*** TEXTO DE LECTURA
Volvimos como quién vuelve a una casa conocida, pues efectivamente, después de tantos años trabajando en campo, son muchos los amigos que se hacen en el camino. Esta vez llegamos a Florencia, la capital del Caquetá, y allí nos esperaba Alirio Gonzalez, una leyenda viva de la comunicación transformadora, y nuestro buen amigo y compañero en estas dos décadas. Juntos recorrimos el trayecto de 3 horas hasta San Vicente, y mientras avanzábamos,  la misma carretera se encargó de recordarnos el catálogo de los horrores allí cometidos: el asesinato del gobernador Jesús Ángel González, el asesinato de la familia Turbay Cote, el secuestro de Ingrid Betancourt y Clara Rojas y los atentados a la planta de Nestlé, son solo unos pocos que recuerdo hoy. A medida que avanzábamos, cada curva, cada árbol, cada seña en el camino recordaba un hecho atroz y vergonzoso para toda la humanidad. Todos estos hechos habían ocurrido en el pasado, algunos incluso antes de mi primera visita. Sin embargo algo era completamente diferente ahora: la forma en que el conductor se refería a ellos. Veinte años atrás nadie decía nada, todos evadían el tema, pues en aquel momento no valía la pena exponer la vida por una opinión y la gente actuaba como si no pasara nada. En este viaje, en cambio, el conductor expresaba abiertamente su posición sobre lo que había ocurrido y sobre lo que estaría por suceder en el marco de las actuales negociaciones de paz con las FARC.
******
*** EXTRACTO DE DATOS
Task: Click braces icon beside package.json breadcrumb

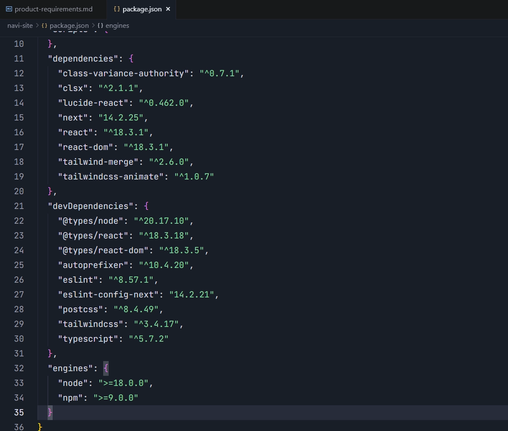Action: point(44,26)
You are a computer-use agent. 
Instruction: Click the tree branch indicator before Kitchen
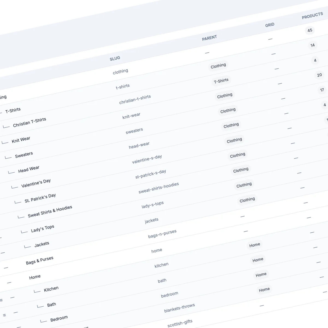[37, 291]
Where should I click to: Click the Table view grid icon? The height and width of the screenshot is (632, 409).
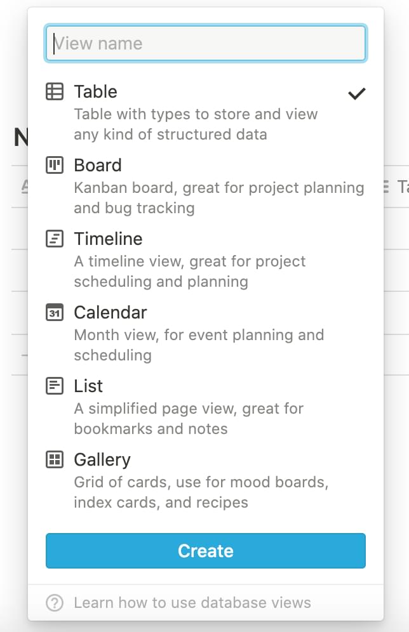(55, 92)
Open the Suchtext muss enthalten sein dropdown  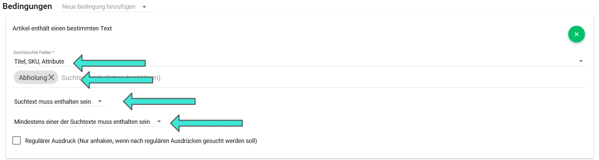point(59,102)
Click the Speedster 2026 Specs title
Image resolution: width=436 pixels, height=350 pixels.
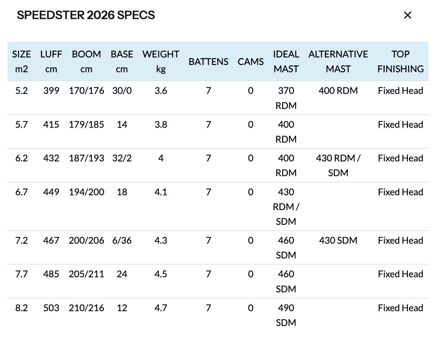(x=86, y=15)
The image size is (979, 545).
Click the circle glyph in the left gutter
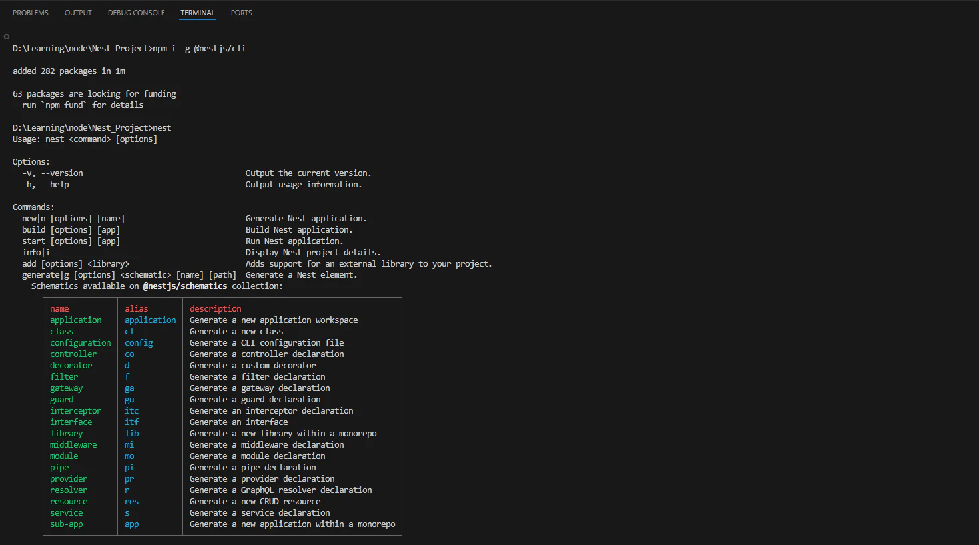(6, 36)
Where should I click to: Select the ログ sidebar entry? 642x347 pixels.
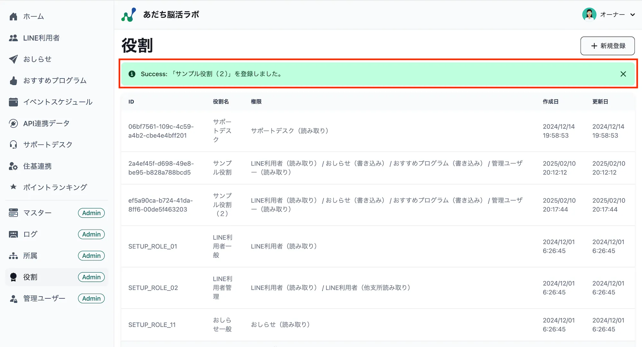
******
*** EXTRACTO DE DATOS
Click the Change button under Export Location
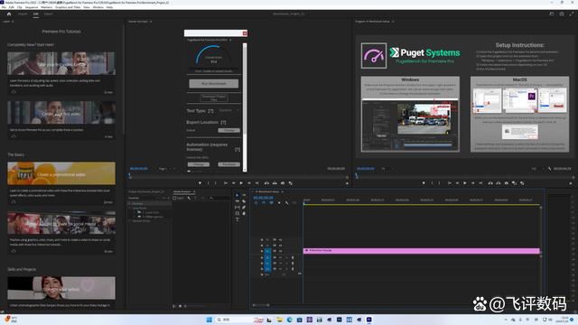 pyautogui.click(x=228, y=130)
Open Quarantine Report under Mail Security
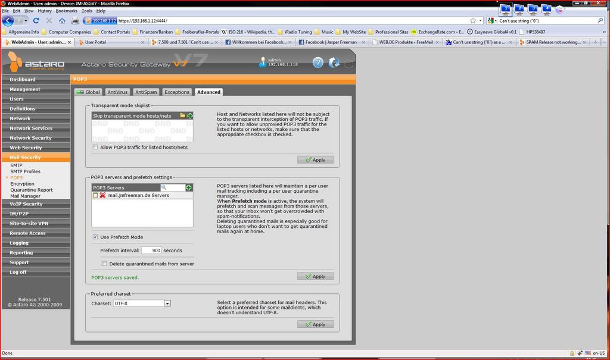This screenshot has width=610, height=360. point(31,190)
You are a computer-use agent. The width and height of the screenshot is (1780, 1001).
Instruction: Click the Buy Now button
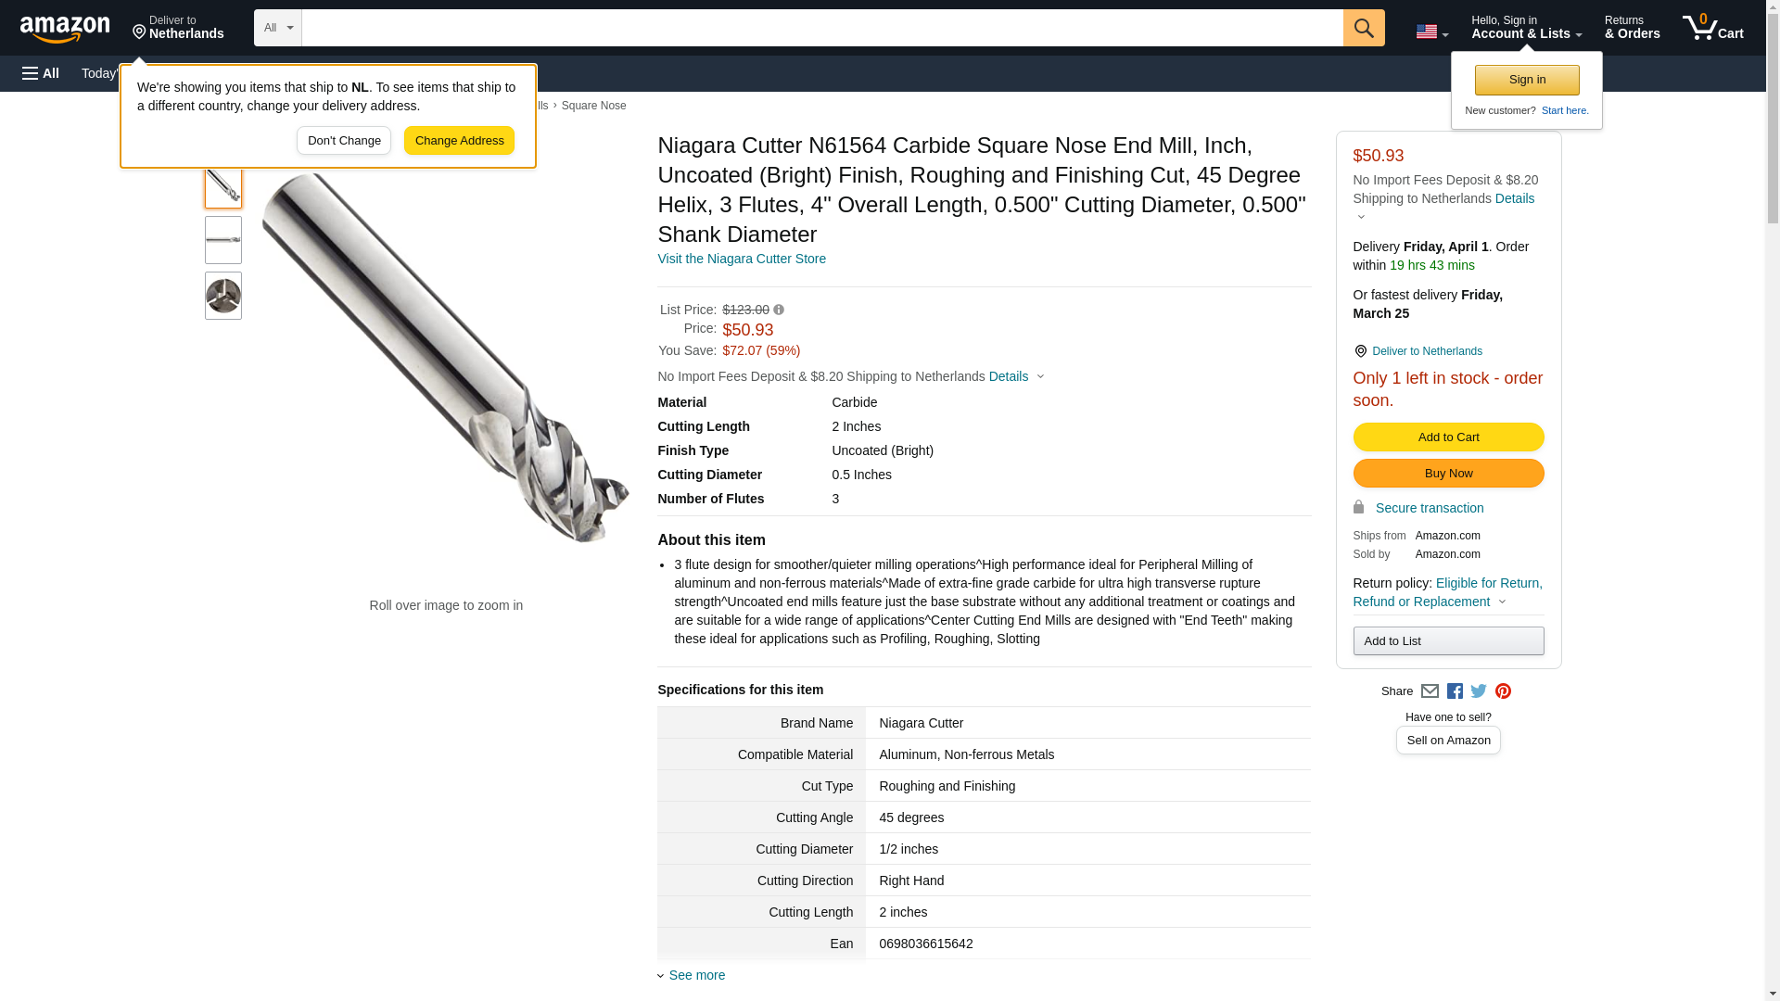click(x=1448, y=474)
******
- _EJERCICIOS_:
1. Según el texto de lectura, ¿cuánto duró el trayecto hasta San Vicente?
2. Resume en menos frases el párrafo del texto de lectura que comienza con «Volvimos como quién vuelve» y conserva sus datos principales.
3. Indica si cada afirmación coincide con el texto de lectura y cita las palabras que lo deciden: (a) Alirio Gonzalez esperaba en Florencia; (b) hace veinte años la gente hablaba abiertamente de los hechos; (c) todos los hechos ocurrieron después de la primera visita de quien narra.

- _RESPUESTAS_:
1. Tres horas.

2. Después de muchos años de trabajo de campo, quien narra vuelve a Florencia, capital del Caquetá. Allí lo espera Alirio Gonzalez, leyenda de la comunicación transformadora y compañero de dos décadas. Juntos recorren en tres horas el camino hasta San Vicente. La carretera recuerda hechos atroces: los asesinatos del gobernador Jesús Ángel González y de la familia Turbay Cote, el secuestro de Ingrid Betancourt y Clara Rojas y los atentados a la planta de Nestlé. Veinte años atrás nadie hablaba de ello, porque no valía la pena exponer la vida por una opinión. Ahora el conductor opina abiertamente sobre lo ocurrido y sobre las negociaciones de paz con las FARC.

3.
(a) Sí: «allí nos esperaba Alirio Gonzalez».
(b) No: «Veinte años atrás nadie decía nada, todos evadían el tema».
(c) No: «algunos incluso antes de mi primera visita».